Every night you will stay in a campsite.

Campsite fees are £40 per person per night.

If you get in trouble and need to be evacuated from the mountain you will be charged £20 by the park authorities.

Have that cash in your wallet – mountain sickness can hit anyone, regardless of how fit or prepared they are.

If you wish to explore the crater this is an additional £100 per person.

Porter and guide fees however are embarrassingly cheap at just £1.50 per person per day.

Given the other fees, do think of the porter and what they could do with a decent tip on top of that fee.

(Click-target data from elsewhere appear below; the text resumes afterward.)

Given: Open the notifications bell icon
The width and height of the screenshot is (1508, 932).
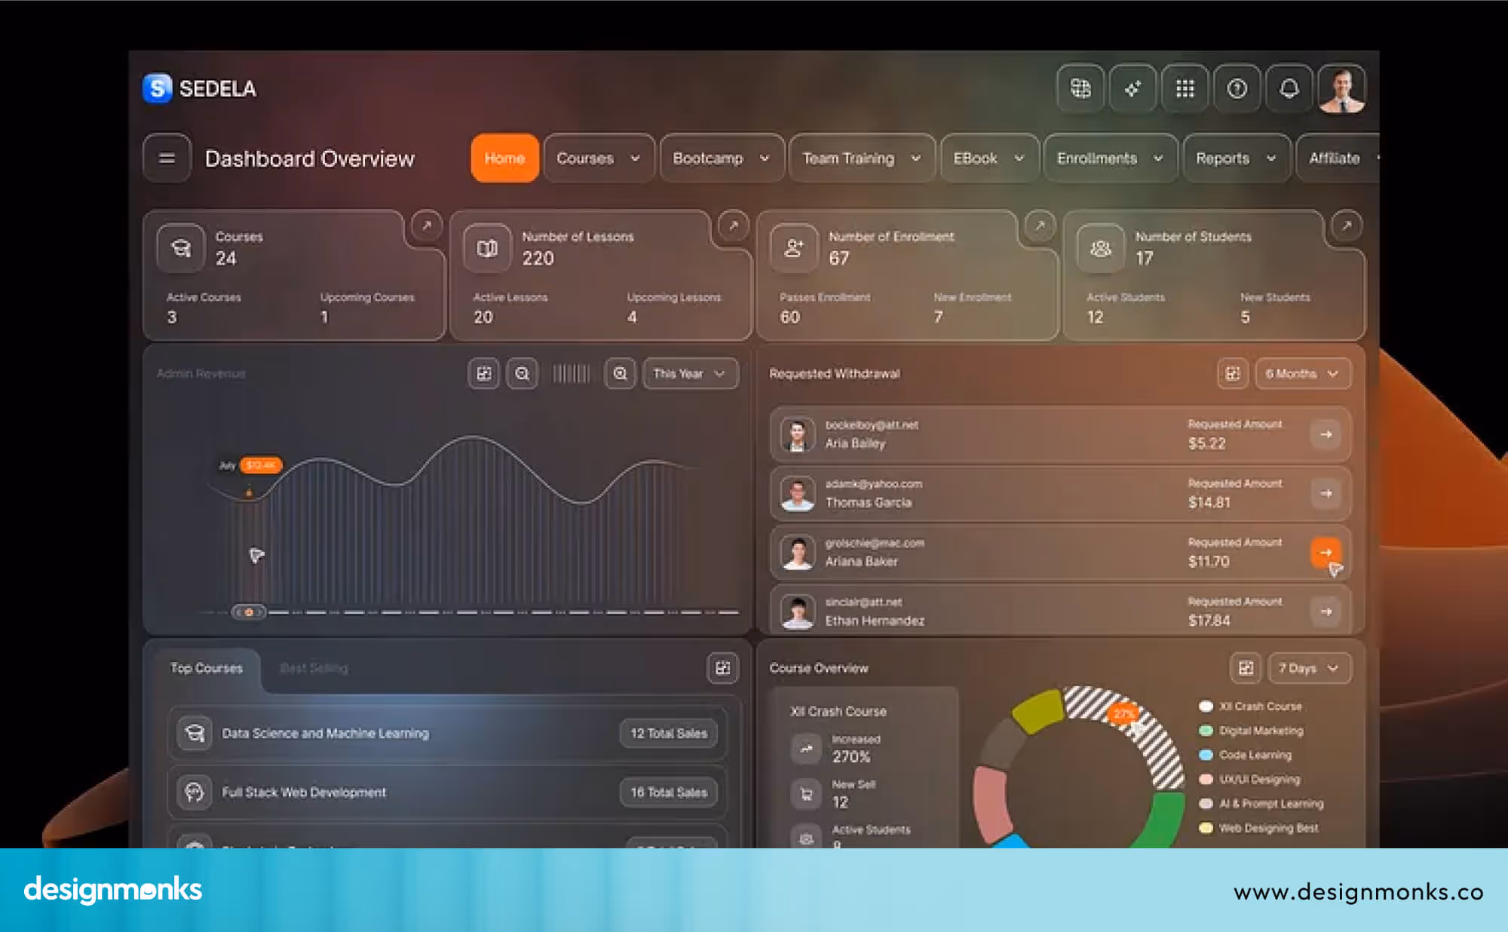Looking at the screenshot, I should coord(1289,89).
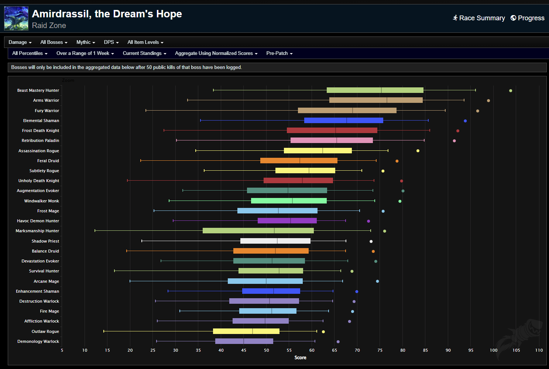Select the Elemental Shaman blue box bar
Image resolution: width=549 pixels, height=369 pixels.
[x=343, y=121]
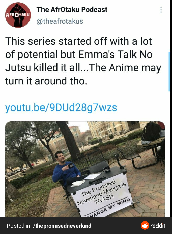The width and height of the screenshot is (172, 234).
Task: Click the raised fist in the avatar
Action: [x=19, y=15]
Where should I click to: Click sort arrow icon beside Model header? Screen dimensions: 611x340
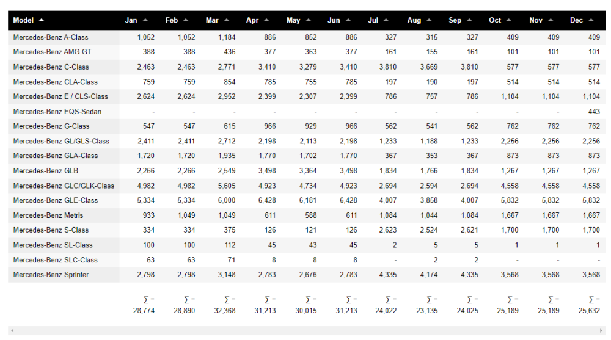(x=42, y=20)
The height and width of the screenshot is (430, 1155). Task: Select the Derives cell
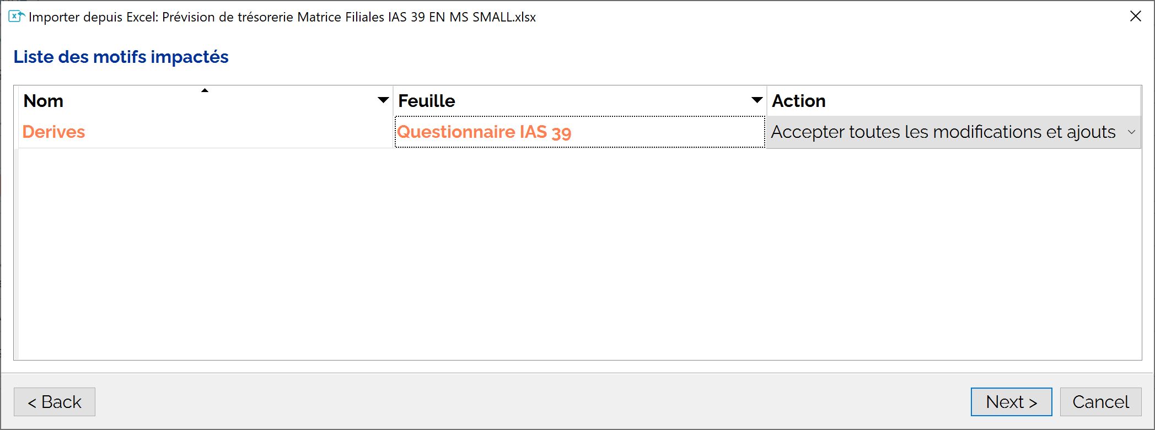click(206, 132)

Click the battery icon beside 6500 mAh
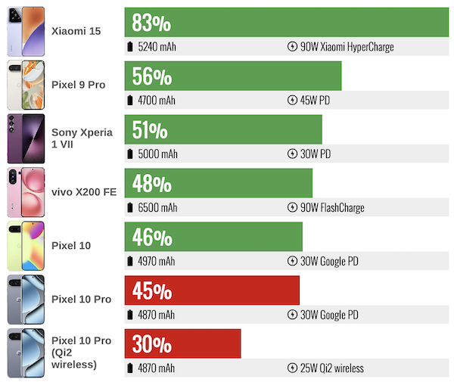point(132,208)
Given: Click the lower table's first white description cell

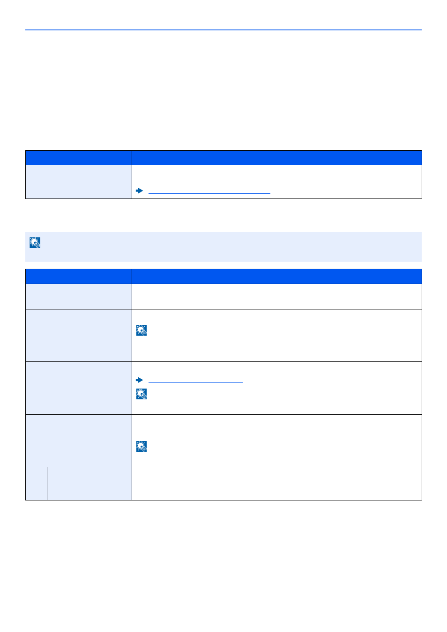Looking at the screenshot, I should 277,296.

£50 goes a long way for someone who lives a basic life and does such hard work!

Travel insurance is a must.

Be sure to have a medical evacuation clause as you’re better treated at home even with tropical diseases.

Insurance companies aren’t the most honest in the finance world (who is?!) so be sure to make it clear what the insurance is for before you buy.

Final thoughts

Including travel you’ll be on a 10 day trip for a typical Kilimanjaro summit attempt.

Have you thought to visit the mountain gorillas nearby?

Many tour operators offer a chance to meet our mountain cousins as part of the package.

This is one of the most profound experiences you could ever have, meeting a wild animal that could be a direct relative to you.

They are illegally hunted and while there are brave and fierce government guards keeping them safe, the mountain gorilla is threatened as a species and if mankind doesn’t straighten its act out, they could be lost to the world forever.

Prepare well for this trip and a Mount Kilimanjaro expedition could well be the holiday of a lifetime. Good luck and fare well!